Activity → Please reproduce the entries that follow, keeping each word intact.

'''

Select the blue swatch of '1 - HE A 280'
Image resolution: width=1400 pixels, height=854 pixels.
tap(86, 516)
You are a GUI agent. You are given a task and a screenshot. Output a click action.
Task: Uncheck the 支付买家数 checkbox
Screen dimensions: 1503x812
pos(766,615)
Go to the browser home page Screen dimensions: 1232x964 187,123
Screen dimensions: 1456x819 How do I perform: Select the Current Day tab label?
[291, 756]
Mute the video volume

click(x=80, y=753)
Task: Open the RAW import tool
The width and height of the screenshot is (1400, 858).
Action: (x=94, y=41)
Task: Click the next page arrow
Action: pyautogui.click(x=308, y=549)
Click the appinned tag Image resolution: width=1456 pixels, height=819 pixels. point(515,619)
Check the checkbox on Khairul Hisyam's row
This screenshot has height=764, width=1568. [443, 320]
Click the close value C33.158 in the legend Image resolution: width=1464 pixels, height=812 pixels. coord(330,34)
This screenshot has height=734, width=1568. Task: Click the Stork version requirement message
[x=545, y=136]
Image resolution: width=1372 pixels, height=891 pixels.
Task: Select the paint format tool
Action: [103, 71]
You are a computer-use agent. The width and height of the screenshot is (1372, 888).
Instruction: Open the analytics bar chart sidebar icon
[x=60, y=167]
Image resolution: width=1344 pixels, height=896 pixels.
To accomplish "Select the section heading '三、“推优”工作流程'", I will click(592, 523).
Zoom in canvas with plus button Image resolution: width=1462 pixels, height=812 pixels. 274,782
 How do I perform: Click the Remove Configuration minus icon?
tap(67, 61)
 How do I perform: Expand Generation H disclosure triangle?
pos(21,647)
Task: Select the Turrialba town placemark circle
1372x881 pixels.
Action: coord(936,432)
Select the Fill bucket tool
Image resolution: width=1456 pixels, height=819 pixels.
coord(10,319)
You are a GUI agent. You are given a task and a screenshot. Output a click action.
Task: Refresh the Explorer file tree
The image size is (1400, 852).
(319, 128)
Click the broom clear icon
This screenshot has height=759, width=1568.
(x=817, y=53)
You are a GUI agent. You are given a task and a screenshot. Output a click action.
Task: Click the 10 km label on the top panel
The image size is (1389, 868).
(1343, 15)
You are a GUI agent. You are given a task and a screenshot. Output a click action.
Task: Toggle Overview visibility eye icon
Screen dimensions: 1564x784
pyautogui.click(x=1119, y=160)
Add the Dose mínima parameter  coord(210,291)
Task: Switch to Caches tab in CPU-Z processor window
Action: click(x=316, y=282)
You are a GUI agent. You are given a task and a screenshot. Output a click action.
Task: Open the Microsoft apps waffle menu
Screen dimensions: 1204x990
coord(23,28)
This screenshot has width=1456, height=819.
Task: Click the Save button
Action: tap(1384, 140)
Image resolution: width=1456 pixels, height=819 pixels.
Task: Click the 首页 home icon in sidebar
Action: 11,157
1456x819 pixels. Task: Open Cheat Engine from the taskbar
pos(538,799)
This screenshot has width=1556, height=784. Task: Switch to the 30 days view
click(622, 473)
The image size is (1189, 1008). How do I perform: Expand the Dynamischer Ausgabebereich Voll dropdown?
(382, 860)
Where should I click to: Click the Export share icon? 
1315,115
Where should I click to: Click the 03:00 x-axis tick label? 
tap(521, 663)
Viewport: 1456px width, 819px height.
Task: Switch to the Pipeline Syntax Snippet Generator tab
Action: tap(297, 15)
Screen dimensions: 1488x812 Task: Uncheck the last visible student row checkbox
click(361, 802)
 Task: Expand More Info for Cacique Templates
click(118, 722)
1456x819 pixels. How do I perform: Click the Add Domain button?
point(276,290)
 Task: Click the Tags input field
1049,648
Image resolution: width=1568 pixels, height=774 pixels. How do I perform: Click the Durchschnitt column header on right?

'''

Result →
Select the blue swatch of '1 - HE A 280'
Image resolution: width=1400 pixels, height=854 pixels.
tap(86, 516)
You are a GUI agent. You are given a task and a screenshot. Output a click action.
Task: Uncheck the 支付买家数 checkbox
Screen dimensions: 1503x812
pos(766,615)
Go to the browser home page Screen dimensions: 1232x964 187,123
Screen dimensions: 1456x819 How do I perform: Select the Current Day tab label?
[291, 756]
Mute the video volume

click(x=80, y=753)
Task: Open the RAW import tool
The width and height of the screenshot is (1400, 858).
Action: (x=94, y=41)
Task: Click the next page arrow
Action: pyautogui.click(x=308, y=549)
Click the appinned tag Image resolution: width=1456 pixels, height=819 pixels. point(515,619)
Check the checkbox on Khairul Hisyam's row
This screenshot has height=764, width=1568. [443, 320]
Click the close value C33.158 in the legend Image resolution: width=1464 pixels, height=812 pixels. coord(330,34)
This screenshot has height=734, width=1568. Task: Click the Stork version requirement message
[x=545, y=136]
Image resolution: width=1372 pixels, height=891 pixels.
Task: Select the paint format tool
Action: [103, 71]
You are a computer-use agent. The width and height of the screenshot is (1372, 888).
Instruction: Open the analytics bar chart sidebar icon
[x=60, y=167]
Image resolution: width=1344 pixels, height=896 pixels.
To accomplish "Select the section heading '三、“推优”工作流程'", I will click(592, 523).
Zoom in canvas with plus button Image resolution: width=1462 pixels, height=812 pixels. 274,782
 How do I perform: Click the Remove Configuration minus icon?
tap(67, 61)
 How do I perform: Expand Generation H disclosure triangle?
pos(21,647)
Task: Select the Turrialba town placemark circle
1372x881 pixels.
Action: coord(936,432)
Select the Fill bucket tool
Image resolution: width=1456 pixels, height=819 pixels.
coord(10,319)
You are a GUI agent. You are given a task and a screenshot. Output a click action.
Task: Refresh the Explorer file tree
The image size is (1400, 852).
(319, 128)
Click the broom clear icon
This screenshot has height=759, width=1568.
(x=817, y=53)
You are a GUI agent. You are given a task and a screenshot. Output a click action.
Task: Click the 10 km label on the top panel
The image size is (1389, 868).
(1343, 15)
You are a GUI agent. You are given a task and a screenshot. Output a click action.
Task: Toggle Overview visibility eye icon
Screen dimensions: 1564x784
pyautogui.click(x=1119, y=160)
Add the Dose mínima parameter  coord(210,291)
Task: Switch to Caches tab in CPU-Z processor window
Action: click(x=316, y=282)
You are a GUI agent. You are given a task and a screenshot. Output a click action.
Task: Open the Microsoft apps waffle menu
Screen dimensions: 1204x990
coord(23,28)
This screenshot has width=1456, height=819.
Task: Click the Save button
Action: tap(1384, 140)
Image resolution: width=1456 pixels, height=819 pixels.
Task: Click the 首页 home icon in sidebar
Action: 11,157
1456x819 pixels. Task: Open Cheat Engine from the taskbar
pos(538,799)
This screenshot has width=1556, height=784. Task: Switch to the 30 days view
click(622, 473)
The image size is (1189, 1008). How do I perform: Expand the Dynamischer Ausgabebereich Voll dropdown?
(382, 860)
Where should I click to: Click the Export share icon? 
1315,115
Where should I click to: Click the 03:00 x-axis tick label? 
tap(521, 663)
Viewport: 1456px width, 819px height.
Task: Switch to the Pipeline Syntax Snippet Generator tab
Action: tap(297, 15)
Screen dimensions: 1488x812 Task: Uncheck the last visible student row checkbox
click(361, 802)
 Task: Expand More Info for Cacique Templates
click(118, 722)
1456x819 pixels. How do I perform: Click the Add Domain button?
point(276,290)
 Task: Click the Tags input field
1049,648
Image resolution: width=1568 pixels, height=774 pixels. How do I perform: Click the Durchschnitt column header on right?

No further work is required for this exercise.